** READING PASSAGE follows **

The Federal Reserve unveiled an array of programs Thursday that it said would provide $2.3 trillion in loans, expanding the Fed’s operations to reach small and midsize businesses and U.S. cities and states.
The Fed also said it would expand previously announced corporate lending programs to include some classes of riskier debt that had been excluded, including allowing firms that until recently had been rated as investment-grade to participate in those facilities.
They take the Fed well beyond the lender-of-last-resort functions it played in 2008 to prevent a financial panic from deepening the economic downturn and rely on hundreds of billions of dollars in Treasury money that Congress made available in the recent $2 trillion economic-relief legislation.
“Our country’s highest priority must be to address this public-health crisis, providing care for the ill and limiting the further spread of the virus,” said Federal Reserve Chairman Jerome Powell in a statement. “The Fed’s role is to provide as much relief and stability as we can during this period of constrained economic activity, and our actions today will help ensure that the eventual recovery is as vigorous as possible.”
The Fed said it would allow new classes of debt in the previously announced Term Asset-Backed Securities Lending Facility, or TALF, that were excluded from that facility when it was used after the 2008 financial crisis to support consumer and business credit markets.
The Fed will now accept triple-A rated tranches of existing commercial mortgage-backed securities and newly issued collateralized loan obligations. Under TALF, the Fed lends money to investors to buy securities backed by credit-card loans and other consumer debt. The Fed has made $100 billion available for that program and didn’t increase the amount Thursday.
The central bank also announced it would backstop some pieces of riskier corporate debt in two previously established facilities, and the Treasury increased to $75 billion from $20 billion the amount of money available to cover losses the Fed might sustain as a result.
One corporate credit backstop to support new debt issuance of highly rated firms will be expanded to include so-called “fallen angels” that were investment-grade in mid-March but have subsequently been downgraded one notch, from triple-B to double-B. A second corporate credit backstop will allow a limited amount of purchases of non-investment-grade debt in exchange-traded funds.

** End of READING PASSAGE **
** ENTRIES SHOWN follows **

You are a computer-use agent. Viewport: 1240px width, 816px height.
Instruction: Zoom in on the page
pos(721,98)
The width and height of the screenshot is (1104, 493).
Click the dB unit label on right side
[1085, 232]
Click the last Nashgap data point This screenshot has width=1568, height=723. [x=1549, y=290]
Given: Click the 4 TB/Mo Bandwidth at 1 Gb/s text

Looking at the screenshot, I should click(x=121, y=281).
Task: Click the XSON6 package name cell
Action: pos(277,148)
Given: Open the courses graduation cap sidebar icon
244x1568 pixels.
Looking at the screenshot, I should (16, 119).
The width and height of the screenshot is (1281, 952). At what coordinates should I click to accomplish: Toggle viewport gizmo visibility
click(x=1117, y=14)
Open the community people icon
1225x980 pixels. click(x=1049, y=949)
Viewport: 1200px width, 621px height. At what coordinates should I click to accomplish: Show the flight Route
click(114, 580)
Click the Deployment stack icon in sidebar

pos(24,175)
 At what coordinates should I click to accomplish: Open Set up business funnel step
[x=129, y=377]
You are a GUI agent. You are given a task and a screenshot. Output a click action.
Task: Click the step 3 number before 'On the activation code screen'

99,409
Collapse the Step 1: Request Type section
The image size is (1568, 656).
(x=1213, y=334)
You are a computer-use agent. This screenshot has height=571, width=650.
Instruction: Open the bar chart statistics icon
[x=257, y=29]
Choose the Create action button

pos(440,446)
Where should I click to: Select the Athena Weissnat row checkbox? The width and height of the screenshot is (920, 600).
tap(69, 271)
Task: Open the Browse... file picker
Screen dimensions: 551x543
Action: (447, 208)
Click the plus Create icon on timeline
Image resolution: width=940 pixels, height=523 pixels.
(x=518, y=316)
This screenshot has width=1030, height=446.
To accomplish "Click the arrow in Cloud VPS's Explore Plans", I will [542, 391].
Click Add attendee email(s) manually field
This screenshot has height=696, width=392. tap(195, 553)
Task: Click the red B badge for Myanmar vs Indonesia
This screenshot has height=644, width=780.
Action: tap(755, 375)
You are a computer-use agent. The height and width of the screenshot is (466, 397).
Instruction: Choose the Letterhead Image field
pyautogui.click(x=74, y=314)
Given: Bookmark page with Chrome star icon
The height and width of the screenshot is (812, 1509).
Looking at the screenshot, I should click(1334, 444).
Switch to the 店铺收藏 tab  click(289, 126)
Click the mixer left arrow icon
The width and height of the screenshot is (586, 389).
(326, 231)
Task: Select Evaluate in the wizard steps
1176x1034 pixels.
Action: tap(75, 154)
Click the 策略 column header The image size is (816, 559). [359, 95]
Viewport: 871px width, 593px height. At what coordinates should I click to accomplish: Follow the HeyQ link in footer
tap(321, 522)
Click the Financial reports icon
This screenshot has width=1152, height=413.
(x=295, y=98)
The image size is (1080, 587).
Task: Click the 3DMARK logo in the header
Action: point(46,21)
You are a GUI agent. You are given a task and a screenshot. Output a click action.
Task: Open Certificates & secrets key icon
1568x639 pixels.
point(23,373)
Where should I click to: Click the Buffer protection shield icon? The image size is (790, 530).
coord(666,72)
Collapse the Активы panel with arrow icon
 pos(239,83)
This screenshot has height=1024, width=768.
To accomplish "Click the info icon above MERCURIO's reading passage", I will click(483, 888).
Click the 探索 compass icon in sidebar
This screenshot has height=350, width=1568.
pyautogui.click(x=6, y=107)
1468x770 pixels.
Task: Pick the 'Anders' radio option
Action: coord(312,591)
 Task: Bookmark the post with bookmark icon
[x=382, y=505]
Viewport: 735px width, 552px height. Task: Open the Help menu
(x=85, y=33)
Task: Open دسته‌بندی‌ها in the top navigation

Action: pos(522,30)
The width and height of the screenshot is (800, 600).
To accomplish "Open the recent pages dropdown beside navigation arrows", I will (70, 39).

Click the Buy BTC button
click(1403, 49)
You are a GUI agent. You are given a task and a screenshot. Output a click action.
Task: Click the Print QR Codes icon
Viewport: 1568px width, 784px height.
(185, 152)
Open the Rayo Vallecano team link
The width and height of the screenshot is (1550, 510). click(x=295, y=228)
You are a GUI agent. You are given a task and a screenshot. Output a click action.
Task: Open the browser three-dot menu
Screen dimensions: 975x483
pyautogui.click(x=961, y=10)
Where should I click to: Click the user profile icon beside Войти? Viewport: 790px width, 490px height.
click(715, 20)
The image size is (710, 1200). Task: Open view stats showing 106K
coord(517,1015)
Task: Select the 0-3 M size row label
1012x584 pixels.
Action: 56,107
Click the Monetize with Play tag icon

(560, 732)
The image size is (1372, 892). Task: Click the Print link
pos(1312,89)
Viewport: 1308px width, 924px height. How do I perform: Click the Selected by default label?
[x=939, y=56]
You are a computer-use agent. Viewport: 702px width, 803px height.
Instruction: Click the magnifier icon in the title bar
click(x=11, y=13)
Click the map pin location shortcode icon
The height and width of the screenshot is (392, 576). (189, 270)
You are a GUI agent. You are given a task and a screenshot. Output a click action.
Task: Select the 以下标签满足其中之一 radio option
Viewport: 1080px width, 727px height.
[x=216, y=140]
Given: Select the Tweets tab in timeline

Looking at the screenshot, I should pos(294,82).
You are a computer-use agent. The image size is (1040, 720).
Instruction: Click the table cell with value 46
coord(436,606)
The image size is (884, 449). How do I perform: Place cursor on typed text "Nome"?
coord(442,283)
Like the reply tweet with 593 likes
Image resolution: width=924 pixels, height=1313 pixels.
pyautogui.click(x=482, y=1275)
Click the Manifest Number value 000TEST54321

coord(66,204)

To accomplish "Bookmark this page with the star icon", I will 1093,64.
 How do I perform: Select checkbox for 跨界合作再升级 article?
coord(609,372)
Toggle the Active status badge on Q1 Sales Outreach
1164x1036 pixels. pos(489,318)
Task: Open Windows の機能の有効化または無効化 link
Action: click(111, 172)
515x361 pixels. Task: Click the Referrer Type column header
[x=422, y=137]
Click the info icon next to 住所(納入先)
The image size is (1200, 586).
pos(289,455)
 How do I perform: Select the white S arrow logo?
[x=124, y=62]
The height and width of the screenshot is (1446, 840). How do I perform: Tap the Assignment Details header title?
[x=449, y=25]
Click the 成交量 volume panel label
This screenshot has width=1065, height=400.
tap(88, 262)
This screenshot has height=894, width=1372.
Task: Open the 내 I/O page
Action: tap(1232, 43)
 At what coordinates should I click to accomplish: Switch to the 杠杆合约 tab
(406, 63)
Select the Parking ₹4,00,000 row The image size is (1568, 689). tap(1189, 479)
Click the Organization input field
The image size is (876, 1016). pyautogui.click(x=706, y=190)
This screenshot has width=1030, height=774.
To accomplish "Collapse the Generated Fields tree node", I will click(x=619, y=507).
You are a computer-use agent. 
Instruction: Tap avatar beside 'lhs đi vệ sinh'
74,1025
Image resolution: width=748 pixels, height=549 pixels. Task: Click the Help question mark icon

** End of ENTRIES SHOWN **

• [PROBLEM 1]
Write down every exact dollar figure given in the article on the Federal Reserve's lending programs.
• [PROBLEM 2]
In the article on the Federal Reserve's lending programs, which firms are called "fallen angels"?
Rely only on the text itself and not on the entries.

• [WRITTEN SOLUTION 1]
$2.3 trillion, $2 trillion, $100 billion, $75 billion, $20 billion

• [WRITTEN SOLUTION 2]
They are firms that were investment-grade in mid-March but have since been downgraded one notch, from triple-B to double-B.